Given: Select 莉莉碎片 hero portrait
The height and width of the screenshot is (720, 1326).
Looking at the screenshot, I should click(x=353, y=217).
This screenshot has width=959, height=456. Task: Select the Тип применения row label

○ ○ ○ ○ ○

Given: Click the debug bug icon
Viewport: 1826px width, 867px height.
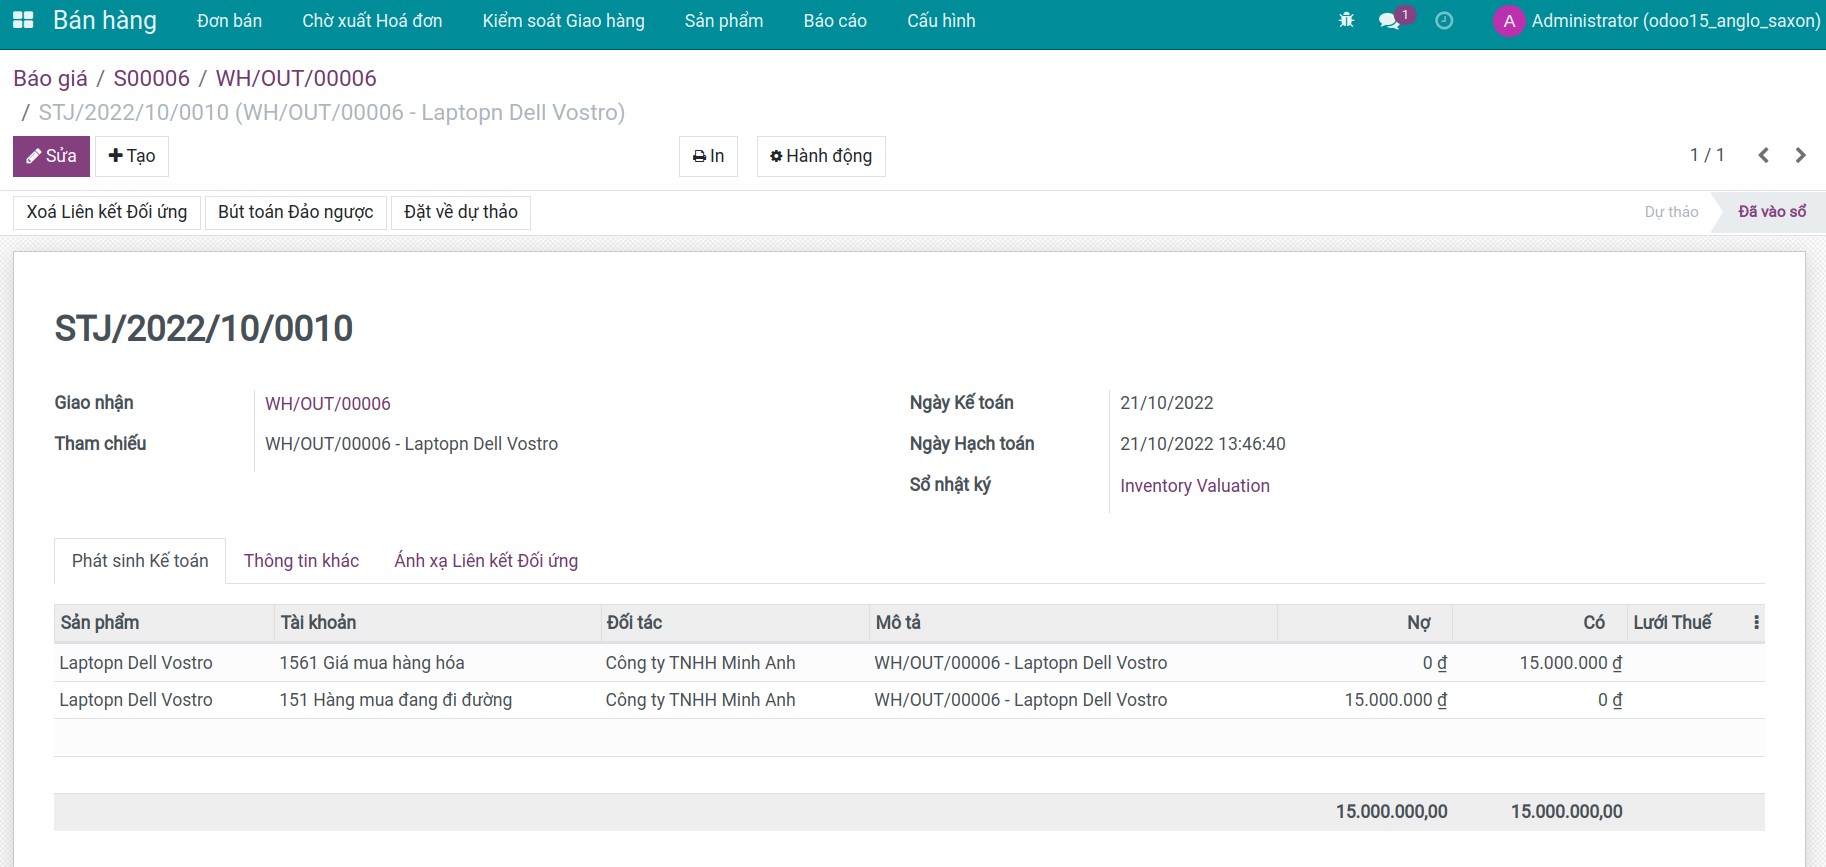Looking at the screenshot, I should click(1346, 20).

○ ○ ○ ○ ○

▸ WHAT TO PRODUCE: Tally the lines of the listing above that include the word "Select". Answer with the number alone.

▸ ANSWER BELOW: 2